_Provided text_
──────────
The best way to remember, and celebrate, the late, great Elaine
Stritch would be to watch this recent documentary portrait (and her one-woman
show, Elaine Stritch at Liberty.
You’d have to be inept not to get good material when you
turn a camera on the irrepressible Elaine Stritch. Fortunately, first-time
director Chiemi Karasawa earned the actress’ complete trust, so we get to see
her in every facet of her life, on stage and off—bounding along Manhattan
streets, greeting fans, rehearsing with her adoring accompanist, working on 30 Rock, even enduring a short stay in
the hospital. Stritch is a magnetic force and this briskly-paced documentary captures
her in all her glory. (It was filmed as the Broadway legend was about to turn
87, two years ago.)
She has been called larger than life, which is not a bad
description for the acerbic, quick-witted performer. She loves performing and
soaking up the love she receives from her audiences—a love she says she craves
in “real life” but only feels when she’s entertaining. Broadway
producer-director Harold Prince says that like many brash people, she has
insecurities which can make it difficult to work with her. But, he adds
conclusively, she’s worth it.
──────────
_Extracted records_
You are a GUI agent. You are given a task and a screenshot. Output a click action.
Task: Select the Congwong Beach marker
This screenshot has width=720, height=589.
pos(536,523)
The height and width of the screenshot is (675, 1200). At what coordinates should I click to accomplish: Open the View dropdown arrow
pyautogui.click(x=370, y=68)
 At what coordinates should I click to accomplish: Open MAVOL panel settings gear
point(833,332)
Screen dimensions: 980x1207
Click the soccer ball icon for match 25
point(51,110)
──────────
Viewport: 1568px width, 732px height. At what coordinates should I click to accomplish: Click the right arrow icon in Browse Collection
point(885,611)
──────────
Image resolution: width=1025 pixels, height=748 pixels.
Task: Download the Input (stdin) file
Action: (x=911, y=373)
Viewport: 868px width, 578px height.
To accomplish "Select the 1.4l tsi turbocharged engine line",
──────────
Continue the review of the Elaine Stritch documentary from where it stops.

_Solved problem_
That helps to account for her long career in the theater and
nightclubs, in spite of a long bout with alcoholism. But how to explain her
indomitable spirit? She lost a husband she loved to brain cancer, and more recently,
endured the deaths of two sisters. Yet she goes on.
Elaine Stritch: Shoot
Me is not meant to be a biography; her background and career are sketched
in, but this is a candid portrait, not a conventional career survey.
If you love show business in general, or Elaine Stritch in
particular, consider this a must-see.